EXERCISE OBJECTIVE — Your answer should be an exact copy of every record.

---- RAW DATA

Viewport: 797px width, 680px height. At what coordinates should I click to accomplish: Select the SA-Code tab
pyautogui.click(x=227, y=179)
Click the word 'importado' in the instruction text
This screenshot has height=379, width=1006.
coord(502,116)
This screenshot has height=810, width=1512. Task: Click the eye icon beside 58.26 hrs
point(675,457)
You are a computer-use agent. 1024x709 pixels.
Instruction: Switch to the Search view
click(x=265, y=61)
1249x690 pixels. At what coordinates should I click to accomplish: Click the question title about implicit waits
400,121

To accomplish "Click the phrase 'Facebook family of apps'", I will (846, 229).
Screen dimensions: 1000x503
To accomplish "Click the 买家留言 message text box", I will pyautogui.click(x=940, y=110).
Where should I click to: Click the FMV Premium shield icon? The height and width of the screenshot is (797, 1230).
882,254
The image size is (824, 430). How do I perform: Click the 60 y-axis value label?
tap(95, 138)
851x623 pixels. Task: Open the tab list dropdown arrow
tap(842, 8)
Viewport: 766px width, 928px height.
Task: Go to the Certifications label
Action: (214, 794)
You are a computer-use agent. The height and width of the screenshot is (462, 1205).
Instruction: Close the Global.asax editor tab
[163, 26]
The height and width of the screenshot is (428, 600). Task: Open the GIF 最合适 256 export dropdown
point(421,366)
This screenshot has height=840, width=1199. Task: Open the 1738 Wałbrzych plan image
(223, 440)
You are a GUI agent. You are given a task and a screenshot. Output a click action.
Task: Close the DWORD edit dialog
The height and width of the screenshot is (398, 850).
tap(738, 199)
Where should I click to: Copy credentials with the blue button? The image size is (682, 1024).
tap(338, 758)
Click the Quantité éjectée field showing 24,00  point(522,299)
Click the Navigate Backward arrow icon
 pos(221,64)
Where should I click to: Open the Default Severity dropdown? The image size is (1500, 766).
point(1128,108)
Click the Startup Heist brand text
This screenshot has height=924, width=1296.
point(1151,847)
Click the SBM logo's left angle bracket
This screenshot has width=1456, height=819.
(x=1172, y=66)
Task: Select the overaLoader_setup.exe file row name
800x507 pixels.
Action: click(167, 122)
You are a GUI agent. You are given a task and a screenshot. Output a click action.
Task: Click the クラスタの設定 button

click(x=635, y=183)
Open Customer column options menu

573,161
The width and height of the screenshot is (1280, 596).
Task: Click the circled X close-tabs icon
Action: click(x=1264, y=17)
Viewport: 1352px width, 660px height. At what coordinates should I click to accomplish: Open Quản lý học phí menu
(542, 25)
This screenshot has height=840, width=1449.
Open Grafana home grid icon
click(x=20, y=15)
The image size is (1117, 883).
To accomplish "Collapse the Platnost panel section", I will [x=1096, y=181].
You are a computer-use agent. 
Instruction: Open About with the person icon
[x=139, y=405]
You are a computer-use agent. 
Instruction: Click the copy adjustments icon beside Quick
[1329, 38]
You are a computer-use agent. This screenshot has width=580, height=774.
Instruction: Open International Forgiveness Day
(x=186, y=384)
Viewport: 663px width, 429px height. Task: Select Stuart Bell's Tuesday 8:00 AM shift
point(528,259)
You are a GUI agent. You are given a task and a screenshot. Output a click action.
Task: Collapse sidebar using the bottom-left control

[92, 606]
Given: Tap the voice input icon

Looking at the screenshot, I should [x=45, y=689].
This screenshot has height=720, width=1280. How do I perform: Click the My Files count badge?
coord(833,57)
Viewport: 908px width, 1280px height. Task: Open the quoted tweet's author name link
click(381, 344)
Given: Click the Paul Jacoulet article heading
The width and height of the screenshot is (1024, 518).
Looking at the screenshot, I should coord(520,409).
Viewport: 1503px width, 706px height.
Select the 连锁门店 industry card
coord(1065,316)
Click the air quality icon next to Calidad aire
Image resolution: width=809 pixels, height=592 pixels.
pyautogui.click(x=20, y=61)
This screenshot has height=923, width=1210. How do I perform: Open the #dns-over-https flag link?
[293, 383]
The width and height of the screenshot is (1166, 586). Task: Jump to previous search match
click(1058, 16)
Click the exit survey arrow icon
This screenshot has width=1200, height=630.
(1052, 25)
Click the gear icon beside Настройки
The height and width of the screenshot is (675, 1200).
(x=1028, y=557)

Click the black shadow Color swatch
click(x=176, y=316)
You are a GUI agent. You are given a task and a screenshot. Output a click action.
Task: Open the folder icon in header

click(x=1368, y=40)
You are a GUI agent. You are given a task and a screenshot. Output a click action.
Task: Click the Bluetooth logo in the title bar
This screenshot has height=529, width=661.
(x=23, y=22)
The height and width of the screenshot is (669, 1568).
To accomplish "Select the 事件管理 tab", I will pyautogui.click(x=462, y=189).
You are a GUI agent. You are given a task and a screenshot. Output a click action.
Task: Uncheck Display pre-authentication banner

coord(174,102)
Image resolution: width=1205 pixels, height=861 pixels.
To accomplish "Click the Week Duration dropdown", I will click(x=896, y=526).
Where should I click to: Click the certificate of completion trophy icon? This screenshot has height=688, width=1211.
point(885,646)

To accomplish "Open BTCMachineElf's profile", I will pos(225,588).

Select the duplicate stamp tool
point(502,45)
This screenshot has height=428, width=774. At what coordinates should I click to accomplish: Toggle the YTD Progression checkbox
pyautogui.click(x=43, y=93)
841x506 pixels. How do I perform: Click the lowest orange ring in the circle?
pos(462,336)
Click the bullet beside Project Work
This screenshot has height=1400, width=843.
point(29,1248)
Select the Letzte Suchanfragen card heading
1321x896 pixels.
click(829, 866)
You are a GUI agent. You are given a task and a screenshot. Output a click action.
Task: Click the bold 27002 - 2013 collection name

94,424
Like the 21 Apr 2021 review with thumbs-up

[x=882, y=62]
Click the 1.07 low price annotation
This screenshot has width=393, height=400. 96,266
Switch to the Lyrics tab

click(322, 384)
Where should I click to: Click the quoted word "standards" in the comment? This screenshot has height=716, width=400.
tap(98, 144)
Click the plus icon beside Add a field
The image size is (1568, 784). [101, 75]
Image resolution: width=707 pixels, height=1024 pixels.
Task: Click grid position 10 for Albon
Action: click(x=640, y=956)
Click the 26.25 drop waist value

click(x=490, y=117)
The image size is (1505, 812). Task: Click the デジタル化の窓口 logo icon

--------

RESPONSE TO THIS EXERCISE —
Viewport: 797px width, 680px height. At what coordinates should I click to accomplish: Select the SA-Code tab
pyautogui.click(x=227, y=179)
Click the word 'importado' in the instruction text
This screenshot has height=379, width=1006.
coord(502,116)
This screenshot has height=810, width=1512. Task: Click the eye icon beside 58.26 hrs
point(675,457)
You are a computer-use agent. 1024x709 pixels.
Instruction: Switch to the Search view
click(x=265, y=61)
1249x690 pixels. At what coordinates should I click to accomplish: Click the question title about implicit waits
400,121

To accomplish "Click the phrase 'Facebook family of apps'", I will (846, 229).
Screen dimensions: 1000x503
To accomplish "Click the 买家留言 message text box", I will pyautogui.click(x=940, y=110).
Where should I click to: Click the FMV Premium shield icon? The height and width of the screenshot is (797, 1230).
882,254
The image size is (824, 430). How do I perform: Click the 60 y-axis value label?
tap(95, 138)
851x623 pixels. Task: Open the tab list dropdown arrow
tap(842, 8)
Viewport: 766px width, 928px height.
Task: Go to the Certifications label
Action: (214, 794)
You are a computer-use agent. The height and width of the screenshot is (462, 1205).
Instruction: Close the Global.asax editor tab
[163, 26]
The height and width of the screenshot is (428, 600). Task: Open the GIF 最合适 256 export dropdown
point(421,366)
This screenshot has height=840, width=1199. Task: Open the 1738 Wałbrzych plan image
(223, 440)
You are a GUI agent. You are given a task and a screenshot. Output a click action.
Task: Close the DWORD edit dialog
The height and width of the screenshot is (398, 850).
tap(738, 199)
Where should I click to: Copy credentials with the blue button? The image size is (682, 1024).
tap(338, 758)
Click the Quantité éjectée field showing 24,00  point(522,299)
Click the Navigate Backward arrow icon
 pos(221,64)
Where should I click to: Open the Default Severity dropdown? The image size is (1500, 766).
point(1128,108)
Click the Startup Heist brand text
This screenshot has height=924, width=1296.
point(1151,847)
Click the SBM logo's left angle bracket
This screenshot has width=1456, height=819.
(x=1172, y=66)
Task: Select the overaLoader_setup.exe file row name
800x507 pixels.
Action: click(167, 122)
You are a GUI agent. You are given a task and a screenshot. Output a click action.
Task: Click the クラスタの設定 button

click(x=635, y=183)
Open Customer column options menu

573,161
The width and height of the screenshot is (1280, 596).
Task: Click the circled X close-tabs icon
Action: click(x=1264, y=17)
Viewport: 1352px width, 660px height. At what coordinates should I click to accomplish: Open Quản lý học phí menu
(542, 25)
This screenshot has height=840, width=1449.
Open Grafana home grid icon
click(x=20, y=15)
The image size is (1117, 883).
To accomplish "Collapse the Platnost panel section", I will [x=1096, y=181].
You are a computer-use agent. 
Instruction: Open About with the person icon
[x=139, y=405]
You are a computer-use agent. 
Instruction: Click the copy adjustments icon beside Quick
[1329, 38]
You are a computer-use agent. This screenshot has width=580, height=774.
Instruction: Open International Forgiveness Day
(x=186, y=384)
Viewport: 663px width, 429px height. Task: Select Stuart Bell's Tuesday 8:00 AM shift
point(528,259)
You are a GUI agent. You are given a task and a screenshot. Output a click action.
Task: Collapse sidebar using the bottom-left control

[92, 606]
Given: Tap the voice input icon

Looking at the screenshot, I should [x=45, y=689].
This screenshot has height=720, width=1280. How do I perform: Click the My Files count badge?
coord(833,57)
Viewport: 908px width, 1280px height. Task: Open the quoted tweet's author name link
click(381, 344)
Given: Click the Paul Jacoulet article heading
The width and height of the screenshot is (1024, 518).
Looking at the screenshot, I should coord(520,409).
Viewport: 1503px width, 706px height.
Select the 连锁门店 industry card
coord(1065,316)
Click the air quality icon next to Calidad aire
Image resolution: width=809 pixels, height=592 pixels.
pyautogui.click(x=20, y=61)
This screenshot has height=923, width=1210. How do I perform: Open the #dns-over-https flag link?
[293, 383]
The width and height of the screenshot is (1166, 586). Task: Jump to previous search match
click(1058, 16)
Click the exit survey arrow icon
This screenshot has width=1200, height=630.
(1052, 25)
Click the gear icon beside Настройки
The height and width of the screenshot is (675, 1200).
(x=1028, y=557)

Click the black shadow Color swatch
click(x=176, y=316)
You are a GUI agent. You are given a task and a screenshot. Output a click action.
Task: Open the folder icon in header

click(x=1368, y=40)
You are a GUI agent. You are given a task and a screenshot. Output a click action.
Task: Click the Bluetooth logo in the title bar
This screenshot has height=529, width=661.
(x=23, y=22)
The height and width of the screenshot is (669, 1568).
To accomplish "Select the 事件管理 tab", I will pyautogui.click(x=462, y=189).
You are a GUI agent. You are given a task and a screenshot. Output a click action.
Task: Uncheck Display pre-authentication banner

coord(174,102)
Image resolution: width=1205 pixels, height=861 pixels.
To accomplish "Click the Week Duration dropdown", I will click(x=896, y=526).
Where should I click to: Click the certificate of completion trophy icon? This screenshot has height=688, width=1211.
point(885,646)

To accomplish "Open BTCMachineElf's profile", I will pos(225,588).

Select the duplicate stamp tool
point(502,45)
This screenshot has height=428, width=774. At what coordinates should I click to accomplish: Toggle the YTD Progression checkbox
pyautogui.click(x=43, y=93)
841x506 pixels. How do I perform: Click the lowest orange ring in the circle?
pos(462,336)
Click the bullet beside Project Work
This screenshot has height=1400, width=843.
point(29,1248)
Select the Letzte Suchanfragen card heading
1321x896 pixels.
click(829, 866)
You are a GUI agent. You are given a task and a screenshot. Output a click action.
Task: Click the bold 27002 - 2013 collection name

94,424
Like the 21 Apr 2021 review with thumbs-up

[x=882, y=62]
Click the 1.07 low price annotation
This screenshot has width=393, height=400. 96,266
Switch to the Lyrics tab

click(322, 384)
Where should I click to: Click the quoted word "standards" in the comment? This screenshot has height=716, width=400.
tap(98, 144)
Click the plus icon beside Add a field
The image size is (1568, 784). [101, 75]
Image resolution: width=707 pixels, height=1024 pixels.
Task: Click grid position 10 for Albon
Action: click(x=640, y=956)
Click the 26.25 drop waist value

click(x=490, y=117)
The image size is (1505, 812). Task: Click the デジタル化の窓口 logo icon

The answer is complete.